日本の医学部にいながら、米国の医師国家試験を受けるというのは、我ながら大変なことをしたと思います。米国の医学生が2年半か3年ぐらいかけて受ける試験を4カ月で受けたんです。最終的に体を壊してしまうぐらい詰め込み勉強をしました。でも、その後、日本の医学部を卒業してから米国で医師として働き始めた時の方が何百倍も大変だったんです。みんなに追いつこうとものすごい努力をしました。

なんでそんな大変なことをしたかというと、自分のキャリアアップやいい仕事経験を得るためではありません。自分の幸せをつかみに行くためです。

先ほどの「しずかちゃんの気づき」があった時に、人生をどうしたいのかと自分と向き合いました。自分は「パッションを遺憾無く発揮したい」と思いました。私は脳が好きで、科学が好きで、人が好きで、ソーシャルジャスティスをコアに持っている。それを思いっきり発揮する人生を送りたい。

だけど、日本には間違いなくバリアがある。自分のパッションを発揮できるのは、それができるのが「普通」である場所です。「女性だから」と特異な目で見られたりするのではなくて、それが普通で、当たり前。周りにもたくさんそういう人がいて、みんなが応援し合う環境が必要だと思いました。

日本でも女性でそういうふうにできる人はいるのかもしれないけど、当時の私には、日本ではまったく想像ができませんでした。一方、米国ではそういう働き方をしている人がいる、あっちに行ってみたら大丈夫かもしれないと思えました。確信があったというより、できるかもしれないという夢は持つことができた。その幸せを夢見ながらやっていました。

イェール大学で研修医として働いていた時は、本当に大変で毎日泣いていました。でも心から幸せを感じられる場所でもあったんです。すごくいい友人ができたり、いまの夫とも出会えたり。すごく苦しかったですが、私の能力をできる限り発揮できる場所ではあった。だから帰りたいと思ったことはないし、後悔もありませんでした。
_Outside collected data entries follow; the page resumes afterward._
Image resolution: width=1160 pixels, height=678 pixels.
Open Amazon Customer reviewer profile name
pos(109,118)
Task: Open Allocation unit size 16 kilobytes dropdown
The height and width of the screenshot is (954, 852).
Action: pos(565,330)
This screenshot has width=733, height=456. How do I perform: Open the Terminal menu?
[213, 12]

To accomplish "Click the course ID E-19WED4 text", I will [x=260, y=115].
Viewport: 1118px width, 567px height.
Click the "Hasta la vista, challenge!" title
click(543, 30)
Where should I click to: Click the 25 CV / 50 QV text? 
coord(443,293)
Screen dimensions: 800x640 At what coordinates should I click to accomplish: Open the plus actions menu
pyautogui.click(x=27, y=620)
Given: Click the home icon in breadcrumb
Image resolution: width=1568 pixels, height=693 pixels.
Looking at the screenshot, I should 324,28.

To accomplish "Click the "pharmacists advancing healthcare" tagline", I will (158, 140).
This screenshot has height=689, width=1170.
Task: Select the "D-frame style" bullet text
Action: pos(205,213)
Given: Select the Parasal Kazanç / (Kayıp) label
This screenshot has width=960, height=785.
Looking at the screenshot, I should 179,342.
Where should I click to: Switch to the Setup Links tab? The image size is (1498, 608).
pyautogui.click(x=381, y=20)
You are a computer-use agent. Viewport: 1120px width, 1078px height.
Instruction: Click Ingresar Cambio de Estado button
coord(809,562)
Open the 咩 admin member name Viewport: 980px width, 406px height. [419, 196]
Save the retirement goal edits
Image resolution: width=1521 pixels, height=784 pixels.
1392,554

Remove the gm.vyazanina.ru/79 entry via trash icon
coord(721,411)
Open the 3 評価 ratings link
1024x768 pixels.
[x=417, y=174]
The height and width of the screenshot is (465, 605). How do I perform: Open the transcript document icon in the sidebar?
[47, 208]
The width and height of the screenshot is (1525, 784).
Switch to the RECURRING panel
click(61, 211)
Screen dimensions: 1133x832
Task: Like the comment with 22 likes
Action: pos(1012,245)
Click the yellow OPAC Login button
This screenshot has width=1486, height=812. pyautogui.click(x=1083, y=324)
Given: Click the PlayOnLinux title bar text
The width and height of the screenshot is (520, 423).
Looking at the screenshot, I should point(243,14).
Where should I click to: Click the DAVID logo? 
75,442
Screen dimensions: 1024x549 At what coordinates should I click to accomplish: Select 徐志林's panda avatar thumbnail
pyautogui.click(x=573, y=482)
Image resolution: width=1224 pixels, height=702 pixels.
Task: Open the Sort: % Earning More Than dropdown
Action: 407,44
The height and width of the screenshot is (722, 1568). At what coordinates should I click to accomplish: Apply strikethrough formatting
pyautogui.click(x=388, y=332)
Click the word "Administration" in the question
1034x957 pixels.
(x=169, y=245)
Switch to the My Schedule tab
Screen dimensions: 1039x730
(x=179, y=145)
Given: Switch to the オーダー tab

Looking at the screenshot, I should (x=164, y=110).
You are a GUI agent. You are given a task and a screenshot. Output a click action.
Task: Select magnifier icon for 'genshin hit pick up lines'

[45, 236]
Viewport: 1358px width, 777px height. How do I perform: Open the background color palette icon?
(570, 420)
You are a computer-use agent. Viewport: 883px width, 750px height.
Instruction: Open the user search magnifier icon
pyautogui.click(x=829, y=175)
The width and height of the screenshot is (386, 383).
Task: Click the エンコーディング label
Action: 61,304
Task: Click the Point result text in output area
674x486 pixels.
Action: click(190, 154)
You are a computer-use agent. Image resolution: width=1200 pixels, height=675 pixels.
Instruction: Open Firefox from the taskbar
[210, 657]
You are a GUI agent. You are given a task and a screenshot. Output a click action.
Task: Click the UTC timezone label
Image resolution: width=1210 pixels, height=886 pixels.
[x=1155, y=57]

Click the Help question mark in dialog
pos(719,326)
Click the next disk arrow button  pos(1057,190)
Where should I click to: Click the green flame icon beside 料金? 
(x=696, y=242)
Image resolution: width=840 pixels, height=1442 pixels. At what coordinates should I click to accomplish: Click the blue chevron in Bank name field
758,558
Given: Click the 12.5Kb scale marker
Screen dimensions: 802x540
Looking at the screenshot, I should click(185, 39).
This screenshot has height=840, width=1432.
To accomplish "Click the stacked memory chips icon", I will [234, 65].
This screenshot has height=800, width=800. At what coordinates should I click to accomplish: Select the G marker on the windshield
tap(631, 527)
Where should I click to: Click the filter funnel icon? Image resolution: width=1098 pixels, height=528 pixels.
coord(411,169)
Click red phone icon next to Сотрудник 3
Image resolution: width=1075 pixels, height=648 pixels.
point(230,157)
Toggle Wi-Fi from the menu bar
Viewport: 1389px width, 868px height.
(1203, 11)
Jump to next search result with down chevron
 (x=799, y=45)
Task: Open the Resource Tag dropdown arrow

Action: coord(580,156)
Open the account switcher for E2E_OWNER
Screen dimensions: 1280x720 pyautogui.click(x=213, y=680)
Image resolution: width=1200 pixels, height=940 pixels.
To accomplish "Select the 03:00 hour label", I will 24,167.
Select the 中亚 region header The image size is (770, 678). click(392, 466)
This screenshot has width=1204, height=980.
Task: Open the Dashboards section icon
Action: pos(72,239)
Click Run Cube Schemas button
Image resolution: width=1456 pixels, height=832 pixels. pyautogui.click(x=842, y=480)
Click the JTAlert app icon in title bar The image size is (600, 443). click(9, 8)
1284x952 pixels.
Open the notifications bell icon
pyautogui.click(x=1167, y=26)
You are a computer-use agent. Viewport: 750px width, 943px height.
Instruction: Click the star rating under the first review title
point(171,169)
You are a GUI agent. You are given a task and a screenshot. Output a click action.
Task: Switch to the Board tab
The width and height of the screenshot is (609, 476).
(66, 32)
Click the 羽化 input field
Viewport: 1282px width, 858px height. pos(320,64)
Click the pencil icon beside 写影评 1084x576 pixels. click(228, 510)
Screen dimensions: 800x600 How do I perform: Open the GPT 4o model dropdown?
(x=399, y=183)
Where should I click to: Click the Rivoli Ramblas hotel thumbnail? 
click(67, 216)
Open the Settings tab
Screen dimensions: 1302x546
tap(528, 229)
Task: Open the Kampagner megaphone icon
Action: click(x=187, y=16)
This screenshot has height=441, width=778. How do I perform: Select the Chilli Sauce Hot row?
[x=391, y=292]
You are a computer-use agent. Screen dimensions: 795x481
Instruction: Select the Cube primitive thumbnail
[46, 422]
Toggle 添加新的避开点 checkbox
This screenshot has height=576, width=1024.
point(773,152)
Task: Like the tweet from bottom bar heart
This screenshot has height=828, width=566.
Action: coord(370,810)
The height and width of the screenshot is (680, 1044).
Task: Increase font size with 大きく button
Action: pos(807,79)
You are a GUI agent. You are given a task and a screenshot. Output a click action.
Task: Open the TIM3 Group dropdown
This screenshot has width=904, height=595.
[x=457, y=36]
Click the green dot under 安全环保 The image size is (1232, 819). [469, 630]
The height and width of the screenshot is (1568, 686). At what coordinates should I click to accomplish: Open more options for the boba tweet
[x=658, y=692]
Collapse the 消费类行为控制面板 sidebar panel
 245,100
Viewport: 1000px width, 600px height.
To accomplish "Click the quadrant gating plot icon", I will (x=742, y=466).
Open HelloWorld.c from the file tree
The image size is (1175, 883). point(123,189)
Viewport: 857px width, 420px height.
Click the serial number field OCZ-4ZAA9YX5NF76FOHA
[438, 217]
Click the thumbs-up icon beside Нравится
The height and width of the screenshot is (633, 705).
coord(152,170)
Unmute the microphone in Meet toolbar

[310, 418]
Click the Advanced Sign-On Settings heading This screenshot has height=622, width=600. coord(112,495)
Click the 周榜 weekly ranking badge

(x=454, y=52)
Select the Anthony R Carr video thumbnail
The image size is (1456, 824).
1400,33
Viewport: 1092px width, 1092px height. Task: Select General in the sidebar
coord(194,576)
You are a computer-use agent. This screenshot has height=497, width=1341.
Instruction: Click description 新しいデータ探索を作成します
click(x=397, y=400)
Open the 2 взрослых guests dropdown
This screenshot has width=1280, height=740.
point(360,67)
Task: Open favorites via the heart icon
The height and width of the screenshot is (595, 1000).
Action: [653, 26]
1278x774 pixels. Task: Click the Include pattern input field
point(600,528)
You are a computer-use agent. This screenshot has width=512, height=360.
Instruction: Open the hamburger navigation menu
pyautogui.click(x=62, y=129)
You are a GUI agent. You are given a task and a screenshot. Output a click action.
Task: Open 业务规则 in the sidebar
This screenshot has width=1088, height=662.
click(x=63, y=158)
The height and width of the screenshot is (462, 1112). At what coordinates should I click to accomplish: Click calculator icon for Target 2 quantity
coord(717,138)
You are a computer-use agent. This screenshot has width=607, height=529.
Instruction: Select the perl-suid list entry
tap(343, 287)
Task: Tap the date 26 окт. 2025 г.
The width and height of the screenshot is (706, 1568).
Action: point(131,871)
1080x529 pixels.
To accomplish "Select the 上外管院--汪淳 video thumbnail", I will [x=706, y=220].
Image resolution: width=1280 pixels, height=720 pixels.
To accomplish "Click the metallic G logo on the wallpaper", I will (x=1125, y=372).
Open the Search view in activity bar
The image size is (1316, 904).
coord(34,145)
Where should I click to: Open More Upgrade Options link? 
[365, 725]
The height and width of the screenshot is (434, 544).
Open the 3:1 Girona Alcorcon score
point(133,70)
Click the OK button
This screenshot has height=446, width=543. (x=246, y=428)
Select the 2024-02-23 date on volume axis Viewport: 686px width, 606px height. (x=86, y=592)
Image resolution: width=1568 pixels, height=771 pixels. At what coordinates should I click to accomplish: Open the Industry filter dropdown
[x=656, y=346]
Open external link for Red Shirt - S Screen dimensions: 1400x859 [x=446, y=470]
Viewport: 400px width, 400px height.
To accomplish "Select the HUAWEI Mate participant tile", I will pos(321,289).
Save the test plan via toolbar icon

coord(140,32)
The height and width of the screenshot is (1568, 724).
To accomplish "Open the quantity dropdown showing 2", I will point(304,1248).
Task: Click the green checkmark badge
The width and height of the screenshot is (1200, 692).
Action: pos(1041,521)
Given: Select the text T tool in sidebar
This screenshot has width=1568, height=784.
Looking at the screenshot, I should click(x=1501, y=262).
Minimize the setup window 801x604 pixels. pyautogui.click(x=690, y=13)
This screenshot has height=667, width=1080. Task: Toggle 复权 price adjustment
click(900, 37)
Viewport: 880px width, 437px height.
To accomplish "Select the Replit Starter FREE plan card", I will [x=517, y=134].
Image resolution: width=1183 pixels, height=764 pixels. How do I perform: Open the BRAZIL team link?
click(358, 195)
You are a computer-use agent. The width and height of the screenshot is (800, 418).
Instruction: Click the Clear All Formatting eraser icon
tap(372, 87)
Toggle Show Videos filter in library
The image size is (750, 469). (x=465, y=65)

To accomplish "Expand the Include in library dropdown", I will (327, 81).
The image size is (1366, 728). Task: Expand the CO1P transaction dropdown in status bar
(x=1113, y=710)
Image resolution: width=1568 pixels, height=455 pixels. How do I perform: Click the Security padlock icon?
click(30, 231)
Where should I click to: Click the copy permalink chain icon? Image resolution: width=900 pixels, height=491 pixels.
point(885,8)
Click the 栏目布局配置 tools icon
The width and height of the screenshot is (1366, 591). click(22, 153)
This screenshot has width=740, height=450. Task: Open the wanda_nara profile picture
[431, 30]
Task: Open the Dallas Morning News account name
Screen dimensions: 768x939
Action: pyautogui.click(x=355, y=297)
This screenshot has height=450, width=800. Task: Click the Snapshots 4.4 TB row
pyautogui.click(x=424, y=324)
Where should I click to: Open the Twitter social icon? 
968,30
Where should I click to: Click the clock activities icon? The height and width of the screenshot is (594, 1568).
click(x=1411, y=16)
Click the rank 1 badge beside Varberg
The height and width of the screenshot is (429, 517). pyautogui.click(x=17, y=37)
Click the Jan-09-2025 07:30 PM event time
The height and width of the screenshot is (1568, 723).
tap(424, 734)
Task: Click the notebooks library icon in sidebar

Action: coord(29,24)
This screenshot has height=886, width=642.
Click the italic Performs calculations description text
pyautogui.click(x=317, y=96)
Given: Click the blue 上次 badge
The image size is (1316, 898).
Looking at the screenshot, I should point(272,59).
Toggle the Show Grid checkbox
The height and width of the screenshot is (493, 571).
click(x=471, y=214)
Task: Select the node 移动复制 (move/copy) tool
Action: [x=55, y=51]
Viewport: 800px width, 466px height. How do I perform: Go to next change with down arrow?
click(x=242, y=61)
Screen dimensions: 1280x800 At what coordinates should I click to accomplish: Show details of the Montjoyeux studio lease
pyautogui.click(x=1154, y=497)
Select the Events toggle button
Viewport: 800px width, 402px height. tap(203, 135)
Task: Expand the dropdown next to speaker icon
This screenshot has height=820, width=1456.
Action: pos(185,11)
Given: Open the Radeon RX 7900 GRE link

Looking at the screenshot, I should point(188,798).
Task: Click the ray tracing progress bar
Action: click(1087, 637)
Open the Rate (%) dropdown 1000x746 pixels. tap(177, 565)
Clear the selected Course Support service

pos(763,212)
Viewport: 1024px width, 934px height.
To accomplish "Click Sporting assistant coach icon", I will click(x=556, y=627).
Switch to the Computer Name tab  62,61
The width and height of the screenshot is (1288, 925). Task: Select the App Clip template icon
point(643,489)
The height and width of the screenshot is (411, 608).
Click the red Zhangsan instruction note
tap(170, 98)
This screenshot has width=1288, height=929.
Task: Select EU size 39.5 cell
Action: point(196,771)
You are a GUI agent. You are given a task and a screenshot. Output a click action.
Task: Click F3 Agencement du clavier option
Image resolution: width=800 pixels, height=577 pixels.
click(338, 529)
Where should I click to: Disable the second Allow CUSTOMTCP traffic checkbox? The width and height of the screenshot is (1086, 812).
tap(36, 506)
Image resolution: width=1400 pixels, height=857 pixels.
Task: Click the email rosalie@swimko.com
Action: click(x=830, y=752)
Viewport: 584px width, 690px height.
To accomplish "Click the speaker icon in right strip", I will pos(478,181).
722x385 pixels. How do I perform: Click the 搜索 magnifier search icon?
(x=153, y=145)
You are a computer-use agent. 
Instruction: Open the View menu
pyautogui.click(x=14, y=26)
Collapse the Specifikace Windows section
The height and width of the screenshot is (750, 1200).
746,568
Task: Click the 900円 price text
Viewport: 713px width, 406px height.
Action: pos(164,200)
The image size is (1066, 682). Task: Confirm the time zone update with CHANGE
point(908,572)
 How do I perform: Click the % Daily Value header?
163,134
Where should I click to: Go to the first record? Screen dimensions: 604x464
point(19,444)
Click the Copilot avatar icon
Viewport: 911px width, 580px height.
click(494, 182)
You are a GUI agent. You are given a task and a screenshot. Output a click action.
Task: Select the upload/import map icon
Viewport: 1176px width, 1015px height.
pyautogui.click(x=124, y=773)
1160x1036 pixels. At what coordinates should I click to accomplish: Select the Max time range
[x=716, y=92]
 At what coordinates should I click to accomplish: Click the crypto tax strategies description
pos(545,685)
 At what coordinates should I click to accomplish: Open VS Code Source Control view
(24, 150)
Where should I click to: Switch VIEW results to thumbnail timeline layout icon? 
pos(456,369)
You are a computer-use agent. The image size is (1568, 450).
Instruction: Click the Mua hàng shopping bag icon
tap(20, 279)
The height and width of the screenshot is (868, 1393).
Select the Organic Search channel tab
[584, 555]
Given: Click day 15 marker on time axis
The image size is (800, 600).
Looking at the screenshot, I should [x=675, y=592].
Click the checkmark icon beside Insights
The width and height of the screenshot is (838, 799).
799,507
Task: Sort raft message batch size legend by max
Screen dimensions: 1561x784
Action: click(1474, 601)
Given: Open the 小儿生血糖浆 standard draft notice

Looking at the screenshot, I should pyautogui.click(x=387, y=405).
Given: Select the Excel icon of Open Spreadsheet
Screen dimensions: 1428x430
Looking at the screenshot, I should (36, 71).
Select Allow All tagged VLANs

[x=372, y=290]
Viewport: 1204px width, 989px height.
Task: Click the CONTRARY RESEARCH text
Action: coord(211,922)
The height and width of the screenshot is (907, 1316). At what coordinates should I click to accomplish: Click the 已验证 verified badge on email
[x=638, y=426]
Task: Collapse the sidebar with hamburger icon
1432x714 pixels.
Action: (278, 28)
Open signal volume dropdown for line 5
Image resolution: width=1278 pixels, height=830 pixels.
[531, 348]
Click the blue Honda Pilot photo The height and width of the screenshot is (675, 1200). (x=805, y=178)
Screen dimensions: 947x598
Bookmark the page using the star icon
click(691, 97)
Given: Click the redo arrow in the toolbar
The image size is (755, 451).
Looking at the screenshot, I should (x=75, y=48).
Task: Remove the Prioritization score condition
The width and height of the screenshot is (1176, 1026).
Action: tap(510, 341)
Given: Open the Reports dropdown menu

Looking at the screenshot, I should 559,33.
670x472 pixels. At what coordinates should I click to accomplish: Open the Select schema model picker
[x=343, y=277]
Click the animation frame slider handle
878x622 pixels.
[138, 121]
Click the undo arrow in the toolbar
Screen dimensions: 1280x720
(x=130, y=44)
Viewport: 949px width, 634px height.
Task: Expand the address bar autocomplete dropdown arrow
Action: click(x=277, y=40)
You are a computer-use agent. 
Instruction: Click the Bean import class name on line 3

──米国でも差別はあると思いますが、日本の差別とは違うのでしょうか。

質の違う差別は間違いなく米国にもありますし、嫌な思いをする場面はいまでもあります。でも日本と違うのは、それが差別だと認識されていて、社会的に言及されていることです。私が一人で一生懸命言わなくても、みんなわかっているので、一人で嫌な気持ちになる時間が少ない。

無意識の差別もまだもちろんたくさんあるんですが、議論の俎上に載っている。私が発言することが特異ではないという感覚があるし、それを変えたいというエネルギーもある。米国は分断の国なので、変えたくないという真逆のエネルギーも大きいんですが、変えたいと思っている人も多い。反対の意見を持っている人たちに対しても意見を言っていいという土壌があります。